I don't mean her body

I don't mean that she didn't have a nice body  because  holy shit she did

it was well she had

there were a lot of people who told her she was beautiful just trying to get in her pants

i didn't like her because she was sexy

well she was sexy but that's not why i liked her.

it was the way her eyes would shine when she smiled, the way they would glow in the sunlight and moonlight and hell even the awful florescent lights in the girls bathroom. She seemed to glow wherever she went.

it was the laugh. not the petite sweet girlish giggling she used whenever she pretended to laugh at something not funny, the full blown snorting wheezing so hard that tears came down her face laugh. i've never wanted to make a person laugh as much as i did her.

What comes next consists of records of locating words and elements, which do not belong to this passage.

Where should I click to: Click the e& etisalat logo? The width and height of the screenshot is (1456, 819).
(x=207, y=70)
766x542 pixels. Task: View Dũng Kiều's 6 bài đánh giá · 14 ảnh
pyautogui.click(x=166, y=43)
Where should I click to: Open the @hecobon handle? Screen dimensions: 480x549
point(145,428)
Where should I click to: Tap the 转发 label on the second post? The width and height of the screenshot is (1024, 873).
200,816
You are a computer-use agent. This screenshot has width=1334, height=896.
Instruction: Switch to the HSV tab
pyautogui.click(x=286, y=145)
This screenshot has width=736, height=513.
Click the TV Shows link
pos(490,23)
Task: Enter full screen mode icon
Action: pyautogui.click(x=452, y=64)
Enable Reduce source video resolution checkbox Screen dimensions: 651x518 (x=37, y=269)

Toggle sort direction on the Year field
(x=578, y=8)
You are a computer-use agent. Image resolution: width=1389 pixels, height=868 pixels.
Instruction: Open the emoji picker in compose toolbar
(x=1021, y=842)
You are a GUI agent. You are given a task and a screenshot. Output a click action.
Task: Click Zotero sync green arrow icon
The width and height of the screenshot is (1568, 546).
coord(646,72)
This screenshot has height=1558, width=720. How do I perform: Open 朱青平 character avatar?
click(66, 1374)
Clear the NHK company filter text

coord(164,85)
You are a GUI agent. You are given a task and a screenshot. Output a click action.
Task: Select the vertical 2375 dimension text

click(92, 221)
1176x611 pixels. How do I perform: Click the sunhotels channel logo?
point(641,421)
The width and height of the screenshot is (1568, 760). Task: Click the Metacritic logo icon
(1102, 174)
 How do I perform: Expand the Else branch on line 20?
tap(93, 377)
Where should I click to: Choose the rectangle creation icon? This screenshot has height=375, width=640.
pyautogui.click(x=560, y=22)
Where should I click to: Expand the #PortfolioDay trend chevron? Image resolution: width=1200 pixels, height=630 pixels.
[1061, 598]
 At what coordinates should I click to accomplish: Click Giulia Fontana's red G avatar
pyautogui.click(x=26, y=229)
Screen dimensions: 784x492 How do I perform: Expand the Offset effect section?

it was the way she carried herself. the quiet confidence, she walked with a straight back and a smile, nearly enough to hide the storm behind her eyes or the demons in her brain, the butterflies in her stomach, the trembling in her hands. it was the way she pretended to be okay when her world came shattering around her… just to spare everyone else's world's from becoming cracked.

it was the way she lit her cigarettes. with finality as if she'd read the warning on the carton, looked at that picture of the shrivelled blackened lungs and proudly declared that she didn't care. it was the way that she passed it to me, so casually without being asked. her tinted chapstick stained the filter, it tasted like cookies… or something like that. but i smiled because i knew it was the closest my lips would ever get to hers

it was her. it was all of her the chapstick and the scrathy sweaters the scarves the laughing the smile the confidence  all the broken pieces and the way she desperately tried to hold them together. it was the glow.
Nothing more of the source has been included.